*Requirement*
Copy out exactly the lines beginning with the one that contains "Přidat do Kalendáře (233, 570)" and ending at the last line of the listing, skipping any pictures.
···
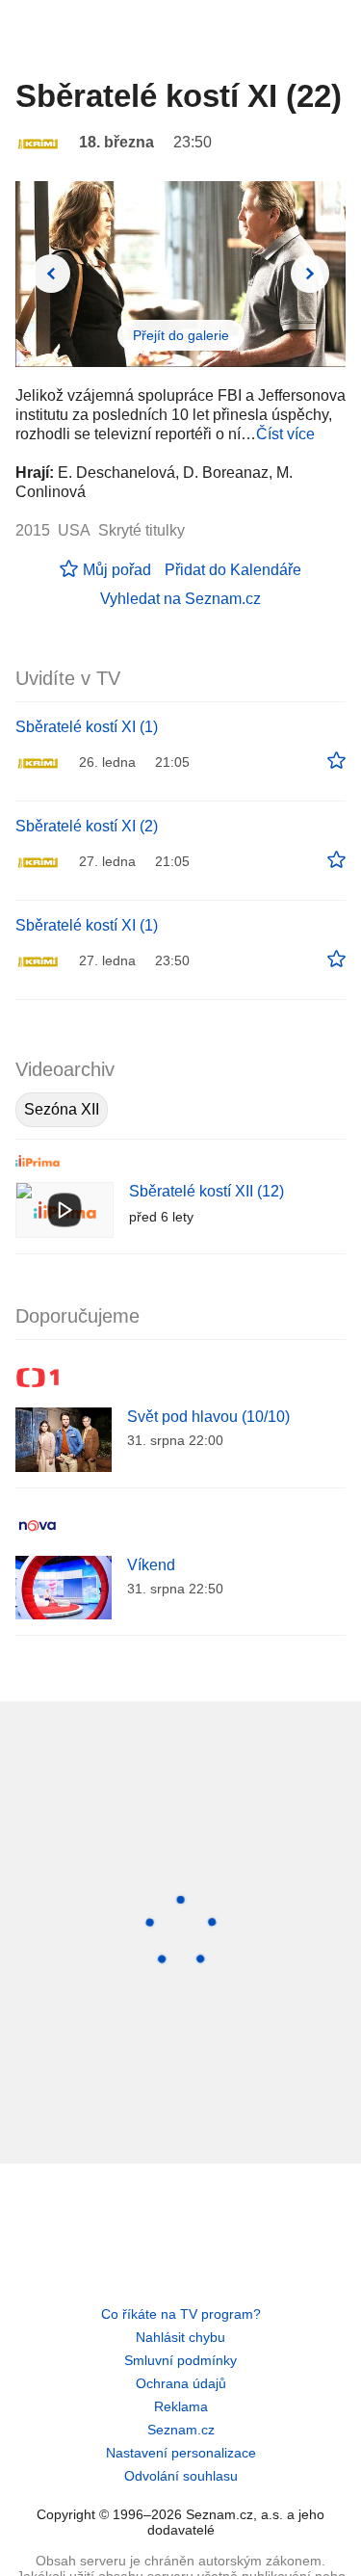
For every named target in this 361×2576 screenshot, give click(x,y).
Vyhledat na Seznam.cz (180, 599)
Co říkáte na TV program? (181, 2314)
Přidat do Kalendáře (233, 570)
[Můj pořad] (336, 761)
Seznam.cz (181, 2429)
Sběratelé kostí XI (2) (86, 826)
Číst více (285, 434)
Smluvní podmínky (180, 2360)
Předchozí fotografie (51, 273)
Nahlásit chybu (180, 2337)
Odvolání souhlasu (181, 2476)
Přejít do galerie (181, 335)
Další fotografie (310, 273)
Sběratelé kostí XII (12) (206, 1191)
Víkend (151, 1565)
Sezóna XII (61, 1109)
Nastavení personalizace (181, 2452)
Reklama (181, 2406)
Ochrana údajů (181, 2383)
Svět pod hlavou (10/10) (208, 1416)
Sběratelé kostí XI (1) (86, 727)
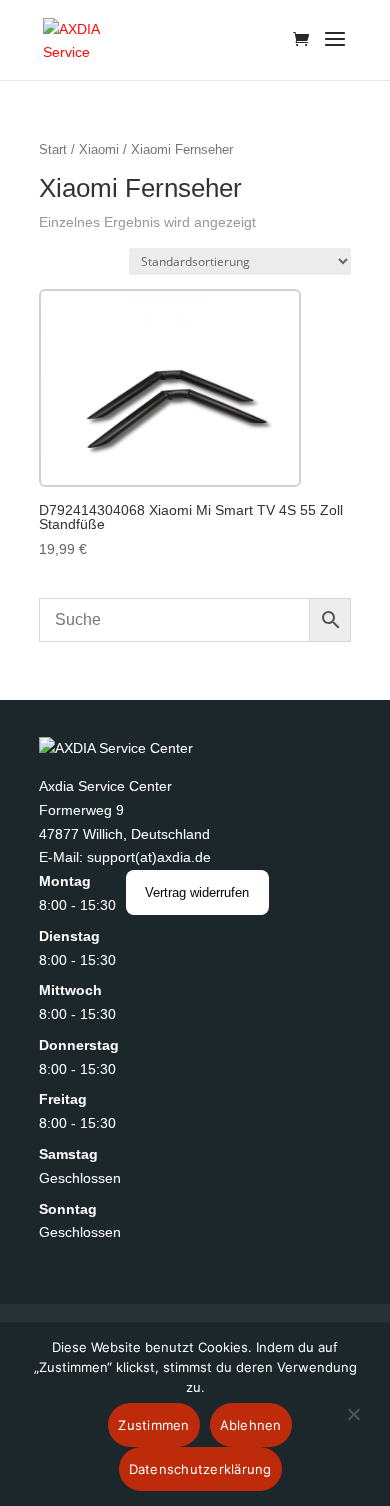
···
*Output for this exercise*
Přidat do Kalendáře (233, 570)
[Můj pořad] (336, 761)
Seznam.cz (181, 2429)
Sběratelé kostí XI (2) (86, 826)
Číst více (285, 434)
Smluvní podmínky (180, 2360)
Předchozí fotografie (51, 273)
Nahlásit chybu (180, 2337)
Odvolání souhlasu (181, 2476)
Přejít do galerie (181, 335)
Další fotografie (310, 273)
Sběratelé kostí XII (12) (206, 1191)
Víkend (151, 1565)
Sezóna XII (61, 1109)
Nastavení personalizace (181, 2452)
Reklama (181, 2406)
Ochrana údajů (181, 2383)
Svět pod hlavou (10/10) (208, 1416)
Sběratelé kostí XI (1) (86, 727)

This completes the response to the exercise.